Öte taraftan, dış politikada o kadar istikrarsız bir durumla karşı karşıyayız ki daha bir ay kadar önce, Musul operasyonu başlamadan önce, yine, AKP grubu başta olmak üzere, Başbakandan Cumhurbaşkanına kadar tek ağızla "Haşdi Şabi terör örgütüdür, Telafer'e giremez. Girerse gereğini yerine getiririz." diye kamuoyuna ve dünyaya ilan ettiler. Haşdi Şabi bugün Telafer'de. Ve sadece bu mu? Değil. Irak parlamentosu Haşdi Şabi'yi Irak ordusunun bir parçası olarak kabul etti ve bu yönde karar çıkardı. Şimdi, Haşdi Şabi Irak ordusunun bir parçası hâline geldiğine göre biz Irak'la savaş mı yürüteceğiz? Ya da aynı şekilde, bugün terör örgütü diye ilan ettiğimiz, Suriye'deki YPG'nin de dâhil olduğu Suriye demokratik güçlerini, örneğin, yarın Hafız Esad "Suriye demokratik güçleri Suriye ordusunun bir parçasıdır." şeklinde parlamentosundan veya organlarından geçirirse biz hâlâ, ısrarla "İşte, biz orada bir Kürt koridorunun oluşmasına izin vermeyiz, ne pahasına olursa olsun engel olacağız." deyip savaş mı ilan edeceğiz? Ve savaş ilan ederken biz Putin'i karşımıza mı alacağız, Amerika Birleşik Devletlerini karşımıza mı alacağız, Avrupa Birliğini karşımıza mı alacağız? Bakın, gene basit bir örnek vereyim: Bu yetmezmiş gibi Sayın Cumhurbaşkanının iki gün önceki açıklamasına sadece Rusya'dan tepki gelmiyor. Bakın, bu tepki aynı zamanda Arap Birliğinden geldi. Bu açıklama üzerine, Sayın Cumhurbaşkanının "Esad'ı devireceğiz." yönündeki açıklaması üzerine Arap Birliği Genel Sekreteri Ahmed Ebu Gayt Türkiye'yi direkt suçlayan bir açıklama yaptı. IŞİD'in tüm yabancı mensuplarının Türkiye üzerinden IŞİD'e katıldığını, yine, IŞİD'in gelir elde etmek için petrolü Türkiye üzerinden sattığını ileri sürdü. Rusya'nın dışında İran tepki gösterdi. İran Devrim Muhafızları Komutanı açıkça Türkiye'yi âdeta tehdit edercesine "Türkiye'nin gücü Beşar Esad'ı devirmeye yetmez." diye açıklamada bulundu.

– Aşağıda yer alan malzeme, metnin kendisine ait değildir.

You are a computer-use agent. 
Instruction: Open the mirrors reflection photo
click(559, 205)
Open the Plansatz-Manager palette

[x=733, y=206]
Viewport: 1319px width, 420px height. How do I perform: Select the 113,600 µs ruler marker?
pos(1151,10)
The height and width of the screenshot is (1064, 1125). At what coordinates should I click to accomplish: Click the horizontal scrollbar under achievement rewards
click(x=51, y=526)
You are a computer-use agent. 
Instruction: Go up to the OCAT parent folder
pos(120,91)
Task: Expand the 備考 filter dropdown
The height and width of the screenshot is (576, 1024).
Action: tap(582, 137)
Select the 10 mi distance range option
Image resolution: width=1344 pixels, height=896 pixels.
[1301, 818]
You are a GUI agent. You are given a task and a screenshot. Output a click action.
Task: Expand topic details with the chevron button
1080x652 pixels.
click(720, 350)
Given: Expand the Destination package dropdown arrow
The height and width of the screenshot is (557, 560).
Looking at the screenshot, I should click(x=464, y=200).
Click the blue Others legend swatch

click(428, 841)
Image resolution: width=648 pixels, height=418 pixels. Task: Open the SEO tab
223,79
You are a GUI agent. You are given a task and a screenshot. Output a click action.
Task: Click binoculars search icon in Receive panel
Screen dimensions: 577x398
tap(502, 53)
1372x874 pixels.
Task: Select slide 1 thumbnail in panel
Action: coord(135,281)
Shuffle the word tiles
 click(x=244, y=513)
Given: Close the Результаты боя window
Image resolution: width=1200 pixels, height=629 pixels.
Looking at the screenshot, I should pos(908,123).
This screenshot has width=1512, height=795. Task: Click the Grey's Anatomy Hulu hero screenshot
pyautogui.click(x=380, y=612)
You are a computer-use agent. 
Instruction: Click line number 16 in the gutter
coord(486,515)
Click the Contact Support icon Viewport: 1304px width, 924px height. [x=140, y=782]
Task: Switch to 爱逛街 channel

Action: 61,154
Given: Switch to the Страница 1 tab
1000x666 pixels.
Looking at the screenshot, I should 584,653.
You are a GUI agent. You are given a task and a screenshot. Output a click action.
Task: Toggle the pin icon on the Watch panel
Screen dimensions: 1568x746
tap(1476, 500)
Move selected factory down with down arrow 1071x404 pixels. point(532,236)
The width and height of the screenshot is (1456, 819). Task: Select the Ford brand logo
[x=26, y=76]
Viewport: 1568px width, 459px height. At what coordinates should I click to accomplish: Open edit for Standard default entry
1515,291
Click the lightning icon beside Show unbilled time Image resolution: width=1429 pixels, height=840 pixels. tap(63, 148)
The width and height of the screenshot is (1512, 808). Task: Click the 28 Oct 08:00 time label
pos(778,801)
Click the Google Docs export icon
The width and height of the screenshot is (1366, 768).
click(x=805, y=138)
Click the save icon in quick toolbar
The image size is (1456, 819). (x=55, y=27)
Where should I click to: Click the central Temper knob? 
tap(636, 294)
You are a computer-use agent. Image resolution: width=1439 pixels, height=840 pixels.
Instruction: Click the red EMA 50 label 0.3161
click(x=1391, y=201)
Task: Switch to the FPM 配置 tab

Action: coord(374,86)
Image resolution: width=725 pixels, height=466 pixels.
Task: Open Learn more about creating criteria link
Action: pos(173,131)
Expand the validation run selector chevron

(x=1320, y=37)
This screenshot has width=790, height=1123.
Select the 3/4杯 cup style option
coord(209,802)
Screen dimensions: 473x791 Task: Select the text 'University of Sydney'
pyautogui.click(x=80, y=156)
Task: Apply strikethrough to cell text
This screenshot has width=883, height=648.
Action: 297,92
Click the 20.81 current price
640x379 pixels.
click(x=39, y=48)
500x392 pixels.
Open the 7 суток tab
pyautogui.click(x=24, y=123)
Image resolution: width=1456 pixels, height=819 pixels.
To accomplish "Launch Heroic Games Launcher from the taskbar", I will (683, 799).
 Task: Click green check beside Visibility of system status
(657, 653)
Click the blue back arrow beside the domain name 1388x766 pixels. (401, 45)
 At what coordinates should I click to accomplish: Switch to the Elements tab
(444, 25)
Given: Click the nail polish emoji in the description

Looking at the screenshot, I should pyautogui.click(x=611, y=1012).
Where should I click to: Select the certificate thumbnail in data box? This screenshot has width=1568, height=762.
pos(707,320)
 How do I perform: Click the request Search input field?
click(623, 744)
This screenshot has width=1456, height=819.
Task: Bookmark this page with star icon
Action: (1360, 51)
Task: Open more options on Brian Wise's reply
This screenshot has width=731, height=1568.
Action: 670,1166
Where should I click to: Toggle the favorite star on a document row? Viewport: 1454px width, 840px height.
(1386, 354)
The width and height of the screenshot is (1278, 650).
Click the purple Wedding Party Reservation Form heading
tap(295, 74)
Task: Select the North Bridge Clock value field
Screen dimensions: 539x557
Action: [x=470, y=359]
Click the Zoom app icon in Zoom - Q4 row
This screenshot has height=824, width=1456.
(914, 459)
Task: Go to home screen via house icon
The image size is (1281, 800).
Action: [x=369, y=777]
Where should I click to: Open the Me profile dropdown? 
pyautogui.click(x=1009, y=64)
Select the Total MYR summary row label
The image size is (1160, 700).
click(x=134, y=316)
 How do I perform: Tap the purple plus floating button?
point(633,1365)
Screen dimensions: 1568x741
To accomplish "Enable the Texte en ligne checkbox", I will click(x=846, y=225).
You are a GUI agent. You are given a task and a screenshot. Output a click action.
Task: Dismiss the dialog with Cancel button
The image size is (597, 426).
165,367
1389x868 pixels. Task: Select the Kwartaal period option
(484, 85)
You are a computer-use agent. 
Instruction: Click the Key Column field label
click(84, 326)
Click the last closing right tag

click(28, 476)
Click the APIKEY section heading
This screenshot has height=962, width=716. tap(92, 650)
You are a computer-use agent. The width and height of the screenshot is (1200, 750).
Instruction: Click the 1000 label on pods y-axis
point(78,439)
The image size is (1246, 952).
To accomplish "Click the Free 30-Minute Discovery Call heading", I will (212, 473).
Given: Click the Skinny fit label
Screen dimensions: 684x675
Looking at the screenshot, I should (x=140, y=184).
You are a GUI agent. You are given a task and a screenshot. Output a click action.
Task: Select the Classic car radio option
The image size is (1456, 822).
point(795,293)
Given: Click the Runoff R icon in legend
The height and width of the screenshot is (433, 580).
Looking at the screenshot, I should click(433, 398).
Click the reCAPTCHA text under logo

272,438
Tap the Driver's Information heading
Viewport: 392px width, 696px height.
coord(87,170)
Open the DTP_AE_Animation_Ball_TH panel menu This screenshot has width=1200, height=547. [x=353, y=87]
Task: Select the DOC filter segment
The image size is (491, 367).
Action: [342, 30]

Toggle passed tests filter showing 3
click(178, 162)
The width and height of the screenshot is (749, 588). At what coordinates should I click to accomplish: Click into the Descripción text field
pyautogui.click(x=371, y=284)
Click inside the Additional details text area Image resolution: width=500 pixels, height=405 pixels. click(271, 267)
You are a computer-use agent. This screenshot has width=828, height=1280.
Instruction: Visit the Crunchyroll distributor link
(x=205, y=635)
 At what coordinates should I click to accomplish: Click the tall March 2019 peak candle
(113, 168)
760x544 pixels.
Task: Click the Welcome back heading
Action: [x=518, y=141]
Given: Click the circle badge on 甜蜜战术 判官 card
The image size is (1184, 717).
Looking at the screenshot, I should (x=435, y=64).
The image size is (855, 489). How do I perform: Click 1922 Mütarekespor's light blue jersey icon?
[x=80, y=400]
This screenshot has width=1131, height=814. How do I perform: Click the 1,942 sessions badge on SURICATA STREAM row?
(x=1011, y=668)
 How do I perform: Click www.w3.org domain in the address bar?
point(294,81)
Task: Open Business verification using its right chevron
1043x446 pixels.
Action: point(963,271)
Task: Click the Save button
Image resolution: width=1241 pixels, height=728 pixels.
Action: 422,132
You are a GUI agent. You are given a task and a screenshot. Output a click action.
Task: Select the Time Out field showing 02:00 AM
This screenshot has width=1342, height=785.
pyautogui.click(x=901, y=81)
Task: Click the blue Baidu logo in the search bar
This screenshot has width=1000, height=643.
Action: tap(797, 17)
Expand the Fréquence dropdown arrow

Dolayısıyla, değerli arkadaşlar, öncelikle uluslararası anlaşmaları yaparken uzun vadede bu işlerin bize neler getirip neler götüreceğini iyi hesaplamak lazım. Bakın, Orta Doğu'da şu anda var olan savaş, Orta Doğu denkleminde sürüklenmiş olduğumuz durum şu veya bu şekilde sonuçlansa bile hepinizin çok iyi bildiği üzere bölgesel savaşlar ya da üçüncü dünya savaşı dediğimiz bu süreç sona ermeyecektir. Orta Doğu'da bir şekilde bu savaş sona ererse -bir öngörü olarak söylüyorum, belki pek çok milletvekili arkadaşım bu düşünceye katılabilir- yakın bir gelecekte ikinci Orta Doğu Kafkasya'dır. Ermenistan-Azerbaycan sorunu, Gürcistan-Osetya, yine, Çeçenistan meselesi, Rusya Federasyonu'na bağlı Dağıstan meselesi yani emperyal güçler, silah satan holdingler yeni bir Orta Doğu'yu yaratacaklardır ve Kafkasya'da yakın gelecekte Orta Doğu benzeri halklar arasında başlayacak bir savaşta biz Rusya'yla tamamen karşı karşıya geleceğiz. İşte, o zaman bu bağımlı olduğumuz anlaşma bizim için en büyük handikap olacaktır, bizim için en büyük engel olacaktır. Dolayısıyla, salt ekonomik çıkar hesapları üzerinden kendi iç meselelerimizi, kendi komşularımızla olan sorunlarımızı, demokratik, çağdaş bir tarzda çözmeden emperyal bir güce mahkûm olmanın doğru olmadığını düşünüyorum.